Brief –
List each line of the listing below that contains the string "height". Case counts.

-- BEGIN Extracted records --

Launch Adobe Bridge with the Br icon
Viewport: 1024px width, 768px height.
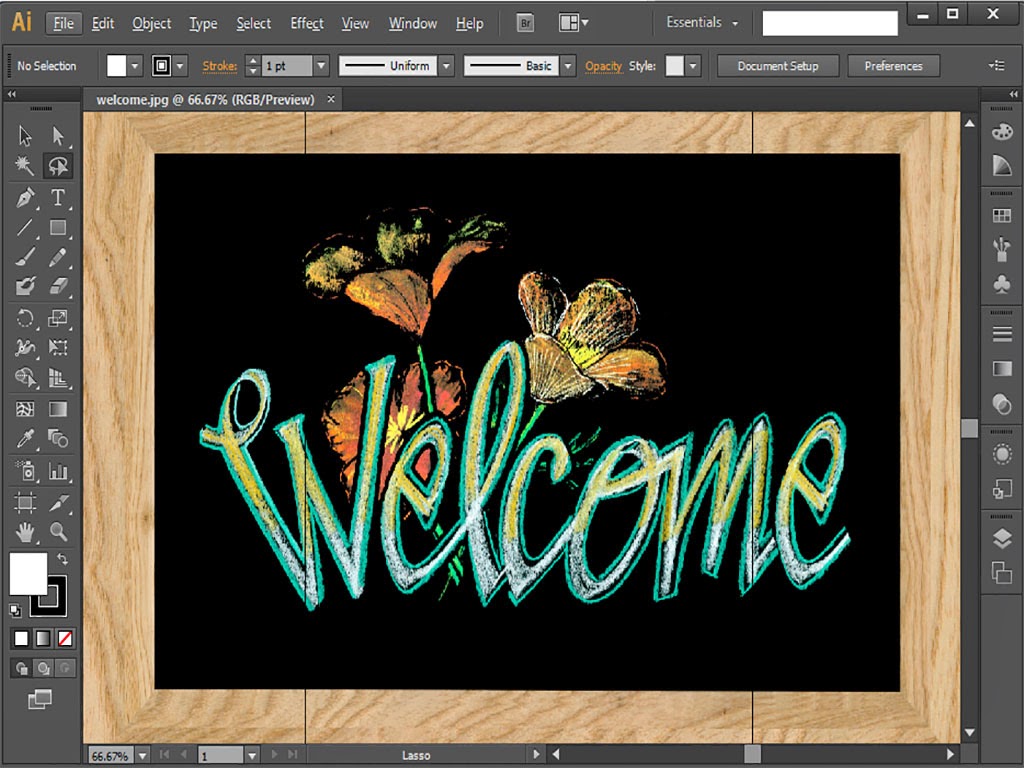pyautogui.click(x=525, y=23)
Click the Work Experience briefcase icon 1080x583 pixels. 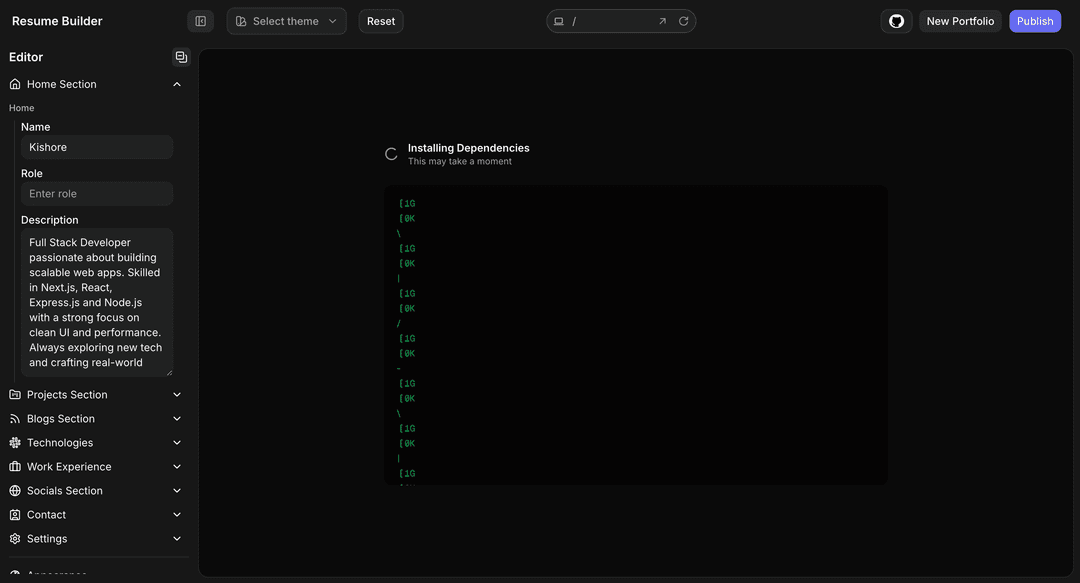(15, 467)
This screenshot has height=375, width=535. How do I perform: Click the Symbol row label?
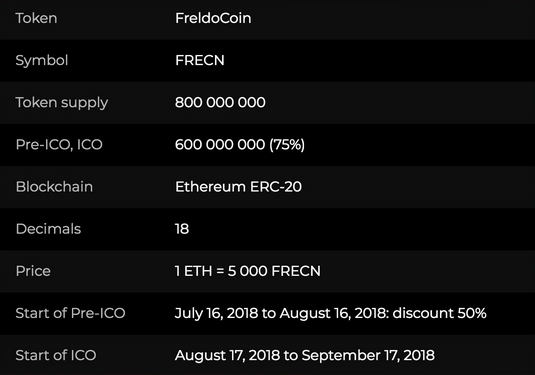42,61
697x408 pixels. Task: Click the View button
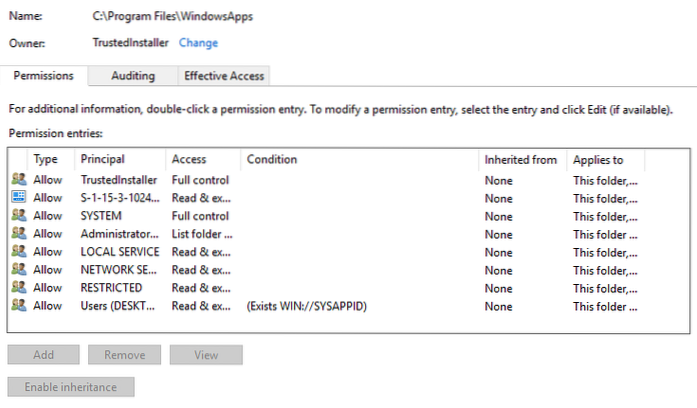[x=205, y=355]

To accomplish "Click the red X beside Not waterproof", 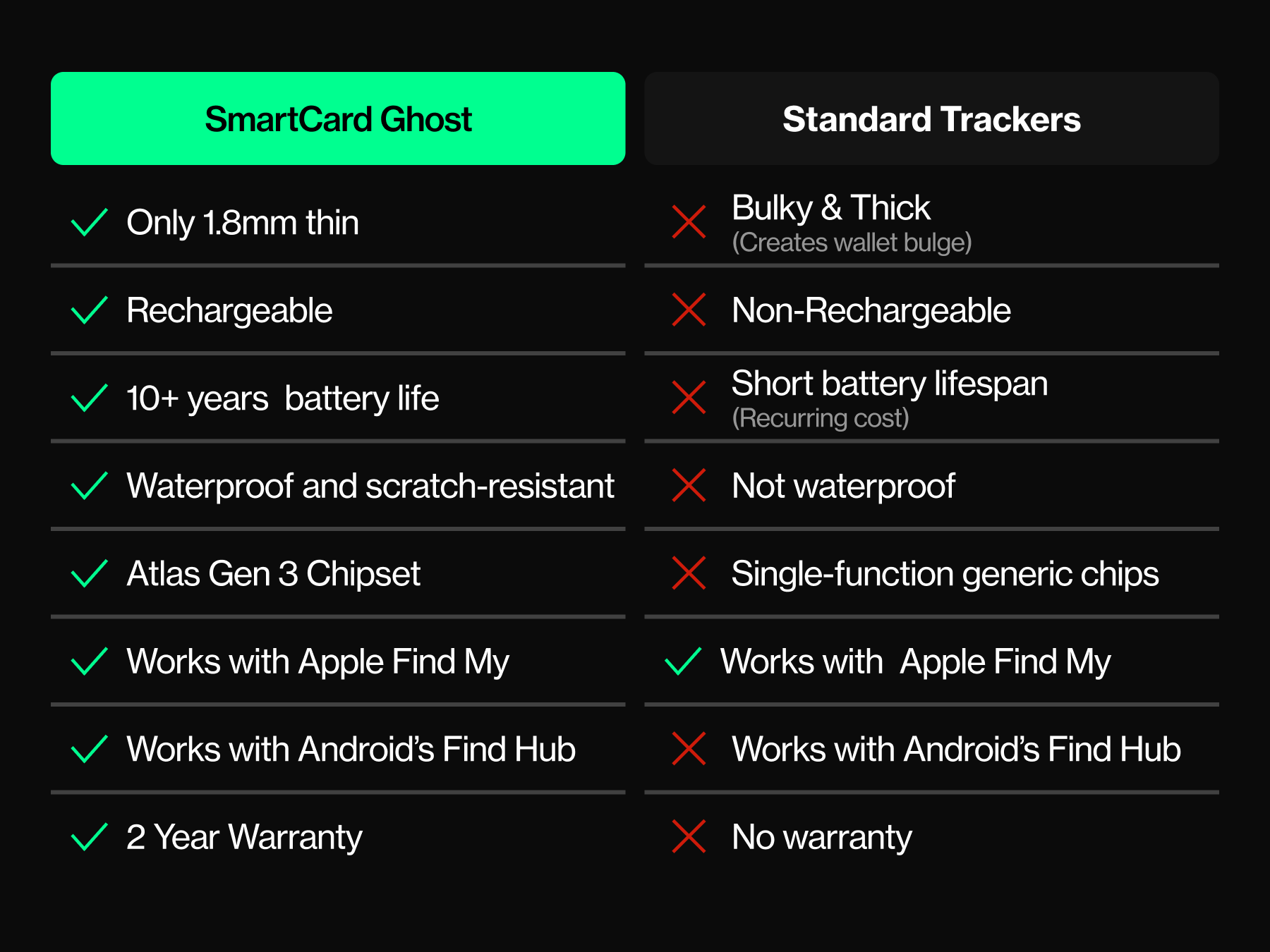I will pyautogui.click(x=689, y=486).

-- END Extracted records --

Output –
Viewport: 1024px width, 768px height.
This screenshot has height=375, width=535. How do I perform: Click the Symbol row label?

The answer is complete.